Connect with us

Columns

Equestrian Special Olympics day truly special

Emma Pearson, on the horse at the left, enjoyed her time at the Equestrian Special Olympics day Monday at SPURS Therapeutic Riding Center. Photo by Ken Bryan

Ten-year-old Bryson Newling brushed his hair out of his eyes and pushed his glasses back up on his nose. We were sitting in the dirt together and had just wrapped up five or six minutes of talking, during which he had effused his love for his horse Daisy and his excitement level for the day. Both were significant.

It was, after all, Equestrian Special Olympics day for SPURS Therapeutic Riding Center, and Bryson was one of 40 or so riders who participated in the day’s festivities.

Almost as an afterthought, Bryson announced, “The best day of my life was when I went to Florida.”

OK, I thought. I’m gonna tug on this thread a bit.

“Oh?” I asked. “What did you do in Florida?”

“I rode roller coasters,” Bryson said.

“Which is more fun, riding roller coasters or riding Daisy?” I asked.

“Um.”

Bryson paused. But only for a heartbeat.

“Riding Daisy,” he said. “Because she’s cute. Roller coasters are fun, but they’re not cute.”

I mean, that’s fair.

Twenty minutes later, I stood talking to 14-year-old Emma Pearson, who couldn’t stop smiling. She was in her happy place.

“What’s the best thing about a horse?” I asked her.

“They make me so happy,” she said, and I swear her face almost split in half she smiled so big.

Two moments wrapped in emotions almost too big for words, and even as I chuckled at Bryson’s candid evaluation of fun and smiled at Emma’s exuberance, I recognized an underlying truth more eloquently captured by Winston Churchill – the outside of a horse is good for the inside of a man.

That statement is true for Bryson and for Emma and for every rider that participated in Monday’s events. It’s why, despite having three kids in three years, I still do everything I can to find a way to be a part of these things.

Opening ceremonies of the Equestrian Special Olympics day Monday at SPURS Therapeutic Riding Center included the lighting of the torch. Photo by Ken Bryan

I remember the first time I walked out of the arena with one of the Special Olympics athletes at the state event in Huron probably 10 years ago. I had tears in my eyes, and every year since then, one of those moments seems to sneak up on me and remind me just how special SPURS is and how much it means to have a place like this in our community.

I’ve seen fear conquered. Confidence soar.
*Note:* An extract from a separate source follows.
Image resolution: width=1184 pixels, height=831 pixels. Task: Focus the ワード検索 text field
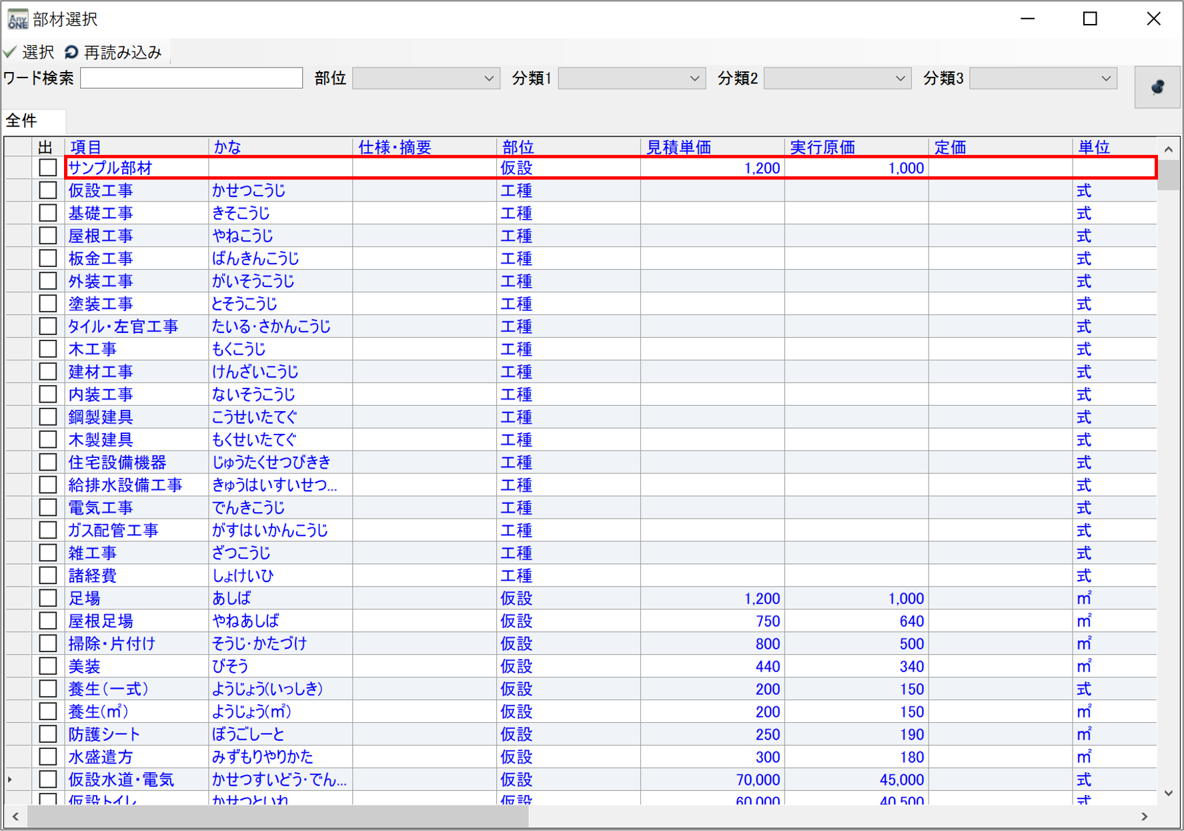tap(191, 78)
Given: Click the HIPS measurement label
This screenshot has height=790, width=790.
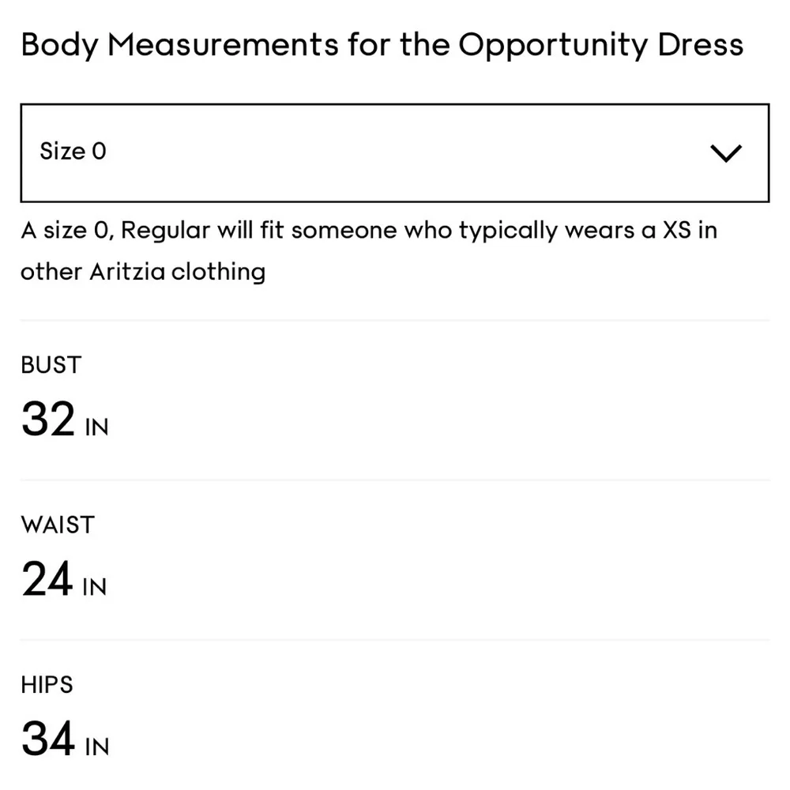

Connections established. I’ve watched young riders who can’t stand the thought of wearing shoes consent to both shoes on their feet AND a helmet on their head if it means getting to ride a horse.

This space is generally dedicated to sports, and that’s good and right and important, and I’m honored to be a small part of that. But for a few hours on a Monday afternoon, I got to behold a different light. One that’s worth interrupting life for. And it’s alive and shining if you take the time to look.